- [Entries supplied]
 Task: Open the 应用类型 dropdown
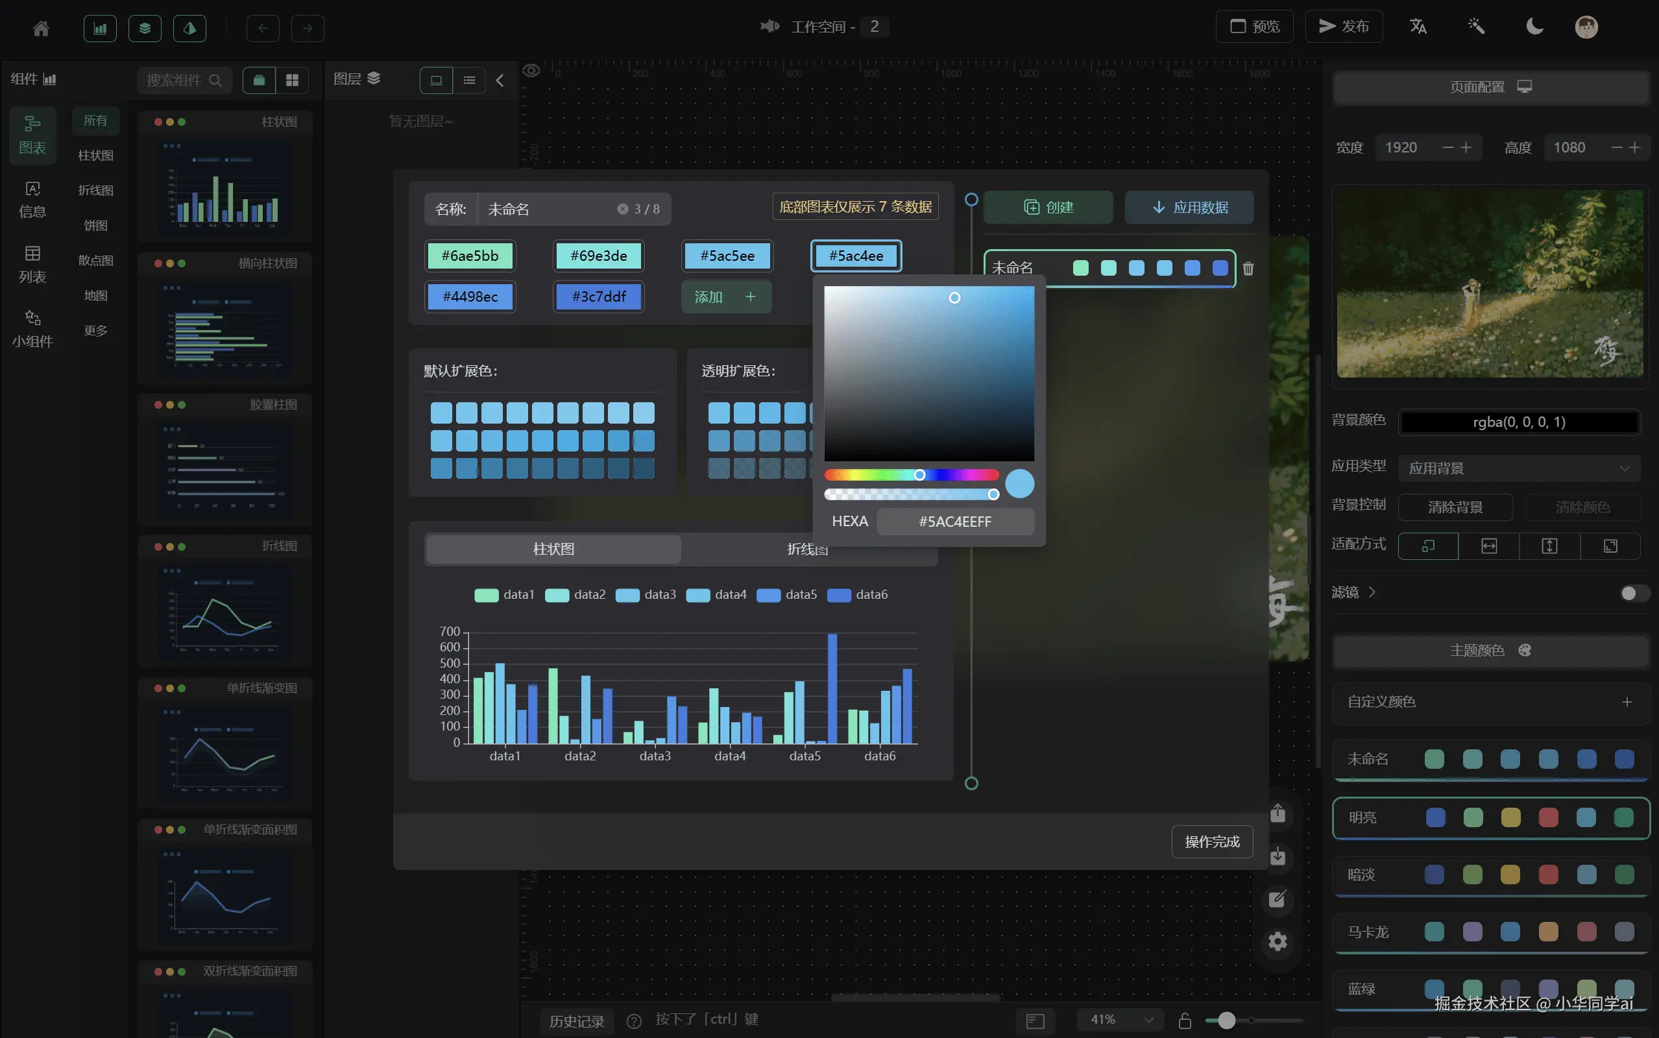pos(1518,468)

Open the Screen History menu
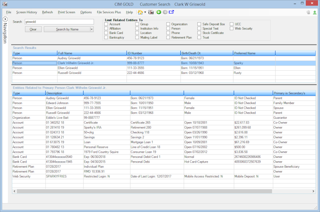point(26,12)
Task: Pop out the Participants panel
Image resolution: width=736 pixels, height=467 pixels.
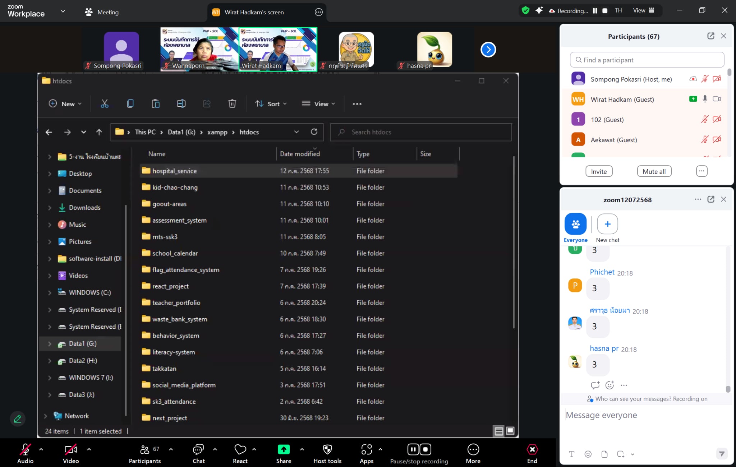Action: click(x=710, y=36)
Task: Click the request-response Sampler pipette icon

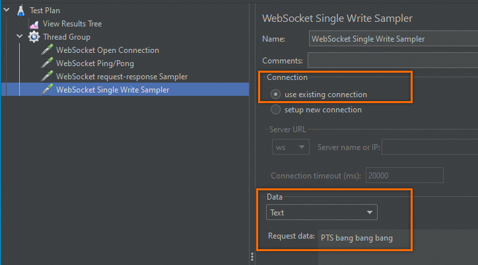Action: click(x=47, y=77)
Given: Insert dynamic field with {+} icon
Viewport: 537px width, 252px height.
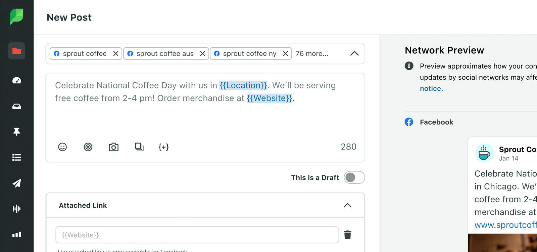Looking at the screenshot, I should tap(163, 147).
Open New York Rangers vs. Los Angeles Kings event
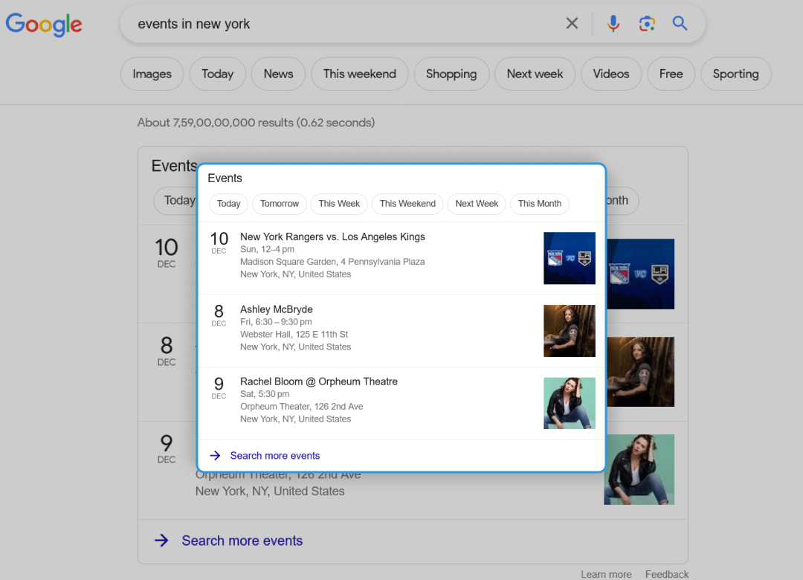The image size is (803, 580). tap(332, 237)
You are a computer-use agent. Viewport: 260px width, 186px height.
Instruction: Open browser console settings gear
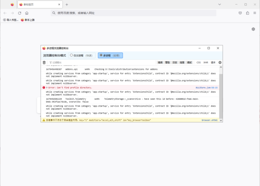[x=220, y=62]
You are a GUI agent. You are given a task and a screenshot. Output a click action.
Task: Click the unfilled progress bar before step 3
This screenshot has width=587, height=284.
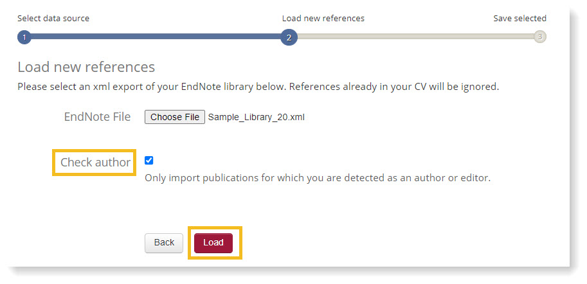point(415,37)
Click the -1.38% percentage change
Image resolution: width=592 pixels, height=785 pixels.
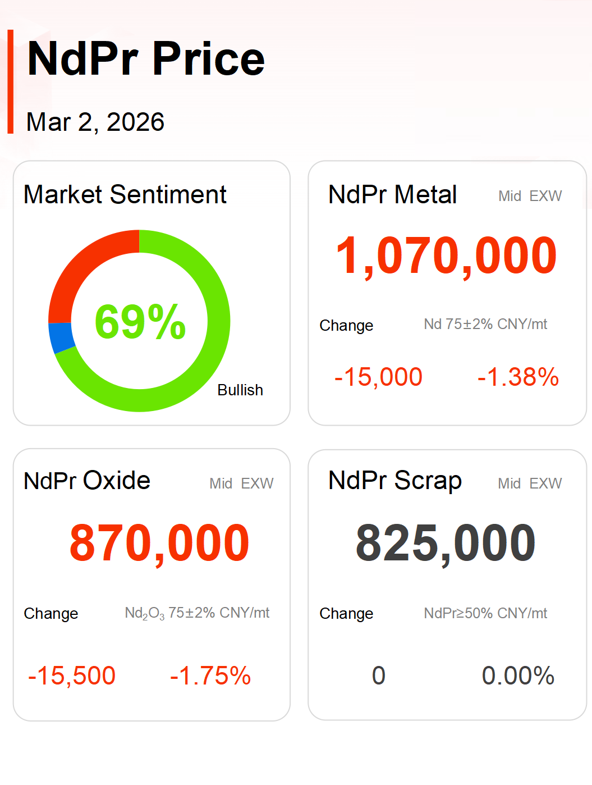(x=518, y=377)
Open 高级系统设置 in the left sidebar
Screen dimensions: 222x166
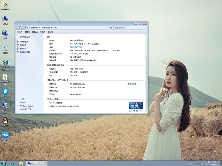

- [Stated problem] Copy every line of the entries above word for word, leaving out the pictures.

- [Answer to this problem]
 Task: Open the 应用类型 dropdown
pos(1518,468)

Open the Screen History menu
point(26,12)
Task: Pop out the Participants panel
Image resolution: width=736 pixels, height=467 pixels.
Action: click(x=710, y=36)
Task: Click the request-response Sampler pipette icon

Action: click(x=47, y=77)
Given: Insert dynamic field with {+} icon
Viewport: 537px width, 252px height.
Looking at the screenshot, I should tap(163, 147).
Open New York Rangers vs. Los Angeles Kings event
The image size is (803, 580). tap(332, 237)
You are a computer-use agent. Viewport: 260px width, 186px height.
Instruction: Open browser console settings gear
[x=220, y=62]
You are a GUI agent. You are given a task and a screenshot. Output a click action.
Task: Click the unfilled progress bar before step 3
This screenshot has width=587, height=284.
point(415,37)
Click the -1.38% percentage change
Image resolution: width=592 pixels, height=785 pixels.
(x=518, y=377)
Open 高级系统设置 in the left sidebar
Screen dimensions: 222x166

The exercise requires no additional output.